§ **Consigne A**
Recopiez mot pour mot le passage du texte sur le Statut de Rome, en commençant par « Concrètement, quelles sont » et en allant jusqu'à « y apporter ? ».

§ **Texte source**
--

La France a signé le Statut de Rome de la Cour pénale internationale (Statut de Rome) le 18 juillet 1998 et l’a ratifié le 9 juin 2000. À ce jour, l’analyse de la mise en œuvre du Statut de Rome par la France permet de conclure à la non-conformité de cette transposition par rapport à l’esprit et aux dispositions de ce traité. La mise en œuvre du Statut de Rome a été réalisée par l’adoption de trois lois. La disposition française qui a mené à la proposition de loi déposée par le sénateur Sueur a été introduite dans le Code de procédure pénale par la loi n° 2010-930 du 9 août 2010 portant adaptation du droit pénal à l’institution de la Cour pénale internationale.

L’adoption de ces différents textes semble bien démontrer la volonté de la France de réaliser l’objectif visé par le Statut de Rome, à savoir la lutte contre l’impunité à l’égard des auteurs de crimes internationaux. L’introduction de l’article 689-11 dans le Code de procédure pénale devait en effet permettre la poursuite et le jugement de ces individus devant les juridictions françaises. Or, en pratique, les conditions d’exercice de la compétence des juridictions françaises restreignent à ce point l’exercice de cette compétence que l’application de cet article est rendu totalement inopérante.

Le problème majeur qui ressort de cette conclusion est qu’elle conduit à une violation du principe de complémentarité de la Cour pénale internationale, inscrit à la fois dans le préambule du Statut de Rome et dans ses articles 17 à 20. Selon ce principe, c’est aux juridictions nationales qu’il revient de poursuivre et de juger les auteurs de crimes internationaux, la Cour pénale internationale n’ayant à l’égard de ces crimes qu’une compétence subsidiaire.

Concrètement, quelles sont les conditions posées par l’article 689-11 du Code de procédure pénale qui mènent à ces difficultés ? Et quelles sont les solutions que la proposition de loi du sénateur Sueur, qui tient compte des recommandations de la CFCPI, tendrait à y apporter ?

--

§ **Consigne B**
Dans la liste, réécrivez uniquement les lignes allant de celle qui contient « The height and » jusqu'à celle qui contient « Select the 合作办学机构 category cell », en substituant « category button » à « category cell » sans rien modifier d'autre.

§ **Entrées fournies**
--

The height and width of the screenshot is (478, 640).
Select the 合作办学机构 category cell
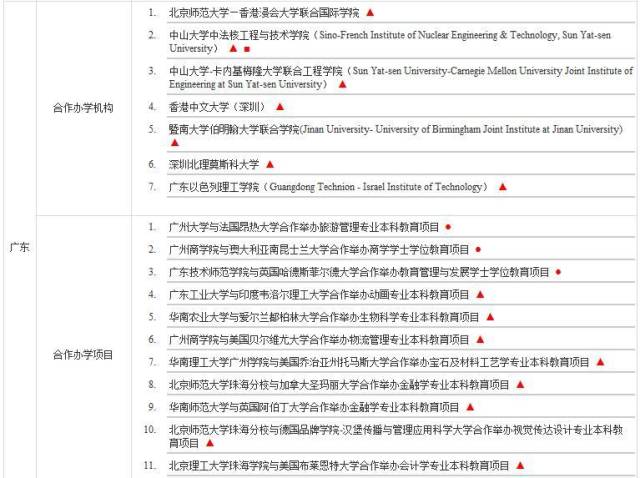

--

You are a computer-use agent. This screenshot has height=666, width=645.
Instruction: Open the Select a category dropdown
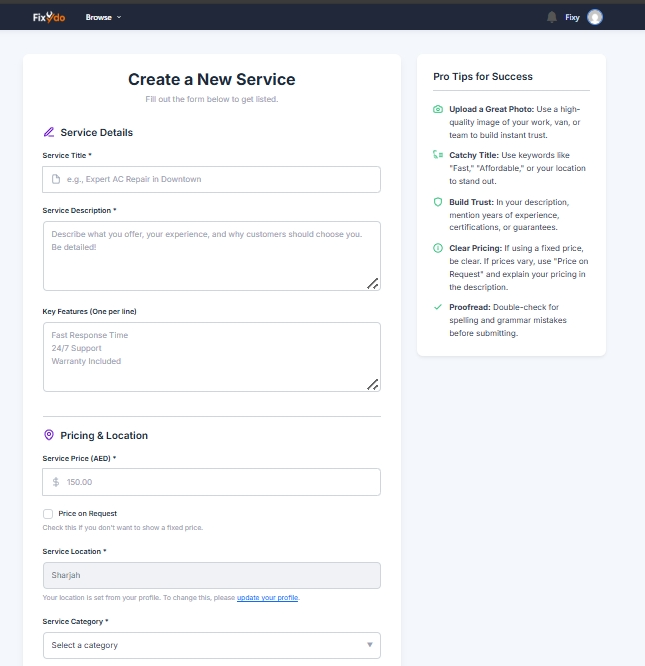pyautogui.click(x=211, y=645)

--

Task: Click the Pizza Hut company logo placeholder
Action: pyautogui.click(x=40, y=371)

--

§ **Réponse complète A**
Concrètement, quelles sont les conditions posées par l’article 689-11 du Code de procédure pénale qui mènent à ces difficultés ? Et quelles sont les solutions que la proposition de loi du sénateur Sueur, qui tient compte des recommandations de la CFCPI, tendrait à y apporter ?

§ **Réponse complète B**
The height and width of the screenshot is (478, 640).
Select the 合作办学机构 category button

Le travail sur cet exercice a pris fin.